> **Task to complete**
Retype the rows from the line with "You are a computer-use agent. 850x456 pixels." up to and including the line with "The width and height of the screenshot is (1146, 1064).", keeping every character unchanged.

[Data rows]
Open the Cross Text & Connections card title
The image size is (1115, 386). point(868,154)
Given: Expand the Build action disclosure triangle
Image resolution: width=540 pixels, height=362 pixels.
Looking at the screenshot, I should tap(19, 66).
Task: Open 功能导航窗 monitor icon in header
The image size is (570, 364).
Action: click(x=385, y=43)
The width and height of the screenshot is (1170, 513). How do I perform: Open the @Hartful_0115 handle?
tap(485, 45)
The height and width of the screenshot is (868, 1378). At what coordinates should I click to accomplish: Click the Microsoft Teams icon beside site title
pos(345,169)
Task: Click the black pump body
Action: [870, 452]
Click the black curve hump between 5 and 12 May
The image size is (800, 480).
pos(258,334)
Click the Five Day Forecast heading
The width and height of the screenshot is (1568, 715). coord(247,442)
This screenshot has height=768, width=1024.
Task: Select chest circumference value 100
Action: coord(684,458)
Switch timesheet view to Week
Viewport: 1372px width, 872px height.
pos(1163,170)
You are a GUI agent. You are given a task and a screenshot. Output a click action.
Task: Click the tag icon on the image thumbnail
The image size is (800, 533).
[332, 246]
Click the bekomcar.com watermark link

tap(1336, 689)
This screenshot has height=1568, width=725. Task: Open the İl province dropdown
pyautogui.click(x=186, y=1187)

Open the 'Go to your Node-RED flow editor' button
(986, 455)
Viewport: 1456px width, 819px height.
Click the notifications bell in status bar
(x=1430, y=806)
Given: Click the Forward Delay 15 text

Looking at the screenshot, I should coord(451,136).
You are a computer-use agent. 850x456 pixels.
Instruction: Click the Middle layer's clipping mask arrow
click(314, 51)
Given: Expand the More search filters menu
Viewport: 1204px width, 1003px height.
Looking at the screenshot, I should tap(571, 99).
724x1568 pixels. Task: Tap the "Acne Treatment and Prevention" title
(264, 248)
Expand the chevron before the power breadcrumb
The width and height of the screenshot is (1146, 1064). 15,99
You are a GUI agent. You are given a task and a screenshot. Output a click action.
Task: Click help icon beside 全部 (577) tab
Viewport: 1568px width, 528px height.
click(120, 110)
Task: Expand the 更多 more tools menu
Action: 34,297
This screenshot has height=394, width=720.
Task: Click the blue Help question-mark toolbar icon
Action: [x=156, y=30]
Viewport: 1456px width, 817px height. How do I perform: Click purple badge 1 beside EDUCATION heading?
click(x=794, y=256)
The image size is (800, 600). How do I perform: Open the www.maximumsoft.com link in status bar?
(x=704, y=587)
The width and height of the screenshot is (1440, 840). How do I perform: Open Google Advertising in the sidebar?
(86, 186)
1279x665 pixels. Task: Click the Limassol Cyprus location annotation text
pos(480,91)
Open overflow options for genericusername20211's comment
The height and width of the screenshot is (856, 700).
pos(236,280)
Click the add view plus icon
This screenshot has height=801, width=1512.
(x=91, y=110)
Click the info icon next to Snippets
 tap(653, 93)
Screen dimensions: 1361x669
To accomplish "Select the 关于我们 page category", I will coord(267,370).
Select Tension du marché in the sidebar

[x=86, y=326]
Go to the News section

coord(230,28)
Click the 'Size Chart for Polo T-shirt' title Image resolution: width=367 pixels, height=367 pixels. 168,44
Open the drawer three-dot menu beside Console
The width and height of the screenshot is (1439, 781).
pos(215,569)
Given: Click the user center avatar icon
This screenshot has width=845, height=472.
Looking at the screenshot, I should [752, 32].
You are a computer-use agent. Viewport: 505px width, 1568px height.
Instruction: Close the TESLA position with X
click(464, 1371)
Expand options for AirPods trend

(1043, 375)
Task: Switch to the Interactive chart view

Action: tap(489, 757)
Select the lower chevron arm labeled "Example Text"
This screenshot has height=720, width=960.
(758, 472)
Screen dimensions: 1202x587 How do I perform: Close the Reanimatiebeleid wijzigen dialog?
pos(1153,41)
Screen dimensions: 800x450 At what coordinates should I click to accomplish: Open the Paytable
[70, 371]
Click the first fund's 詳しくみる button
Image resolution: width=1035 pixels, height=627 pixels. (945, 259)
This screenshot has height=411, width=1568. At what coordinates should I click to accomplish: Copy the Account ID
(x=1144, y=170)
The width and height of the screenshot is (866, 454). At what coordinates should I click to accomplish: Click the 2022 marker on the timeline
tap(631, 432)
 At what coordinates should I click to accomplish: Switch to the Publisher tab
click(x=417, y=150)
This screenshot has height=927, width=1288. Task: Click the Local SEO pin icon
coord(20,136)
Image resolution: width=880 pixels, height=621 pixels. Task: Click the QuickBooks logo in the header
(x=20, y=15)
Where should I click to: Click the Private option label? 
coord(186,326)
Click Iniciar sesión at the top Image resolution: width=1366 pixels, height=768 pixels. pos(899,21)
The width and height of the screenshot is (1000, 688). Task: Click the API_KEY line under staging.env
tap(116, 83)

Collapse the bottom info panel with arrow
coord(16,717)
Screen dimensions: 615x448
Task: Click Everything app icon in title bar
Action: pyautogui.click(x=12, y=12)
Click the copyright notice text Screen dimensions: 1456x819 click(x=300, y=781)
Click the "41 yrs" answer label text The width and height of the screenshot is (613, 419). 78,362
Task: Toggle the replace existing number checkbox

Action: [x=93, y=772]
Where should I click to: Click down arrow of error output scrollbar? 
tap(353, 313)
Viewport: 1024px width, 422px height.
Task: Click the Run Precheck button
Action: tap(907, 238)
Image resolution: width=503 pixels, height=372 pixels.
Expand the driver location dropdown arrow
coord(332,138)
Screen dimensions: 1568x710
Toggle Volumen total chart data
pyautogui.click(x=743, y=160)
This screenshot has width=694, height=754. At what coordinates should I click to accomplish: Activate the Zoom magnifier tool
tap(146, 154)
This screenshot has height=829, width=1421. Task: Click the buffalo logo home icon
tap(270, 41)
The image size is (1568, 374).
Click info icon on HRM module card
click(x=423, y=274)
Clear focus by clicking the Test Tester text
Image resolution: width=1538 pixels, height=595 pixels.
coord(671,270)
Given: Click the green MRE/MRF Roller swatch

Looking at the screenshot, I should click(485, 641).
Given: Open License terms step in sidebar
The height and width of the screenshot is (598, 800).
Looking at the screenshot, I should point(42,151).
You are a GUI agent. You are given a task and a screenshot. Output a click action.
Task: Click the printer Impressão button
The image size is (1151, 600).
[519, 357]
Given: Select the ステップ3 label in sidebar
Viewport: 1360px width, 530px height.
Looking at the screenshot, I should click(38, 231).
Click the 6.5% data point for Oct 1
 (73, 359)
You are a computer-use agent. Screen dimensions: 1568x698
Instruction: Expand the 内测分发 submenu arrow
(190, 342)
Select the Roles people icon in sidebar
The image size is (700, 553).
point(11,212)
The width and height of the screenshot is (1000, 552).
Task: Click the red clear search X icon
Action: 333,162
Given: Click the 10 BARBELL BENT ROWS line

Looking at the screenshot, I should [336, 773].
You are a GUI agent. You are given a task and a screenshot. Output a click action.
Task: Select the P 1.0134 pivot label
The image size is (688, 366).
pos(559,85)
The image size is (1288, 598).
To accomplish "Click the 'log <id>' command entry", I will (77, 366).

> **Correct response**
You are a computer-use agent. 850x456 pixels.
Instruction: Click the Middle layer's clipping mask arrow
click(314, 51)
Given: Expand the More search filters menu
Viewport: 1204px width, 1003px height.
Looking at the screenshot, I should tap(571, 99).
724x1568 pixels. Task: Tap the "Acne Treatment and Prevention" title
(264, 248)
Expand the chevron before the power breadcrumb
The width and height of the screenshot is (1146, 1064). 15,99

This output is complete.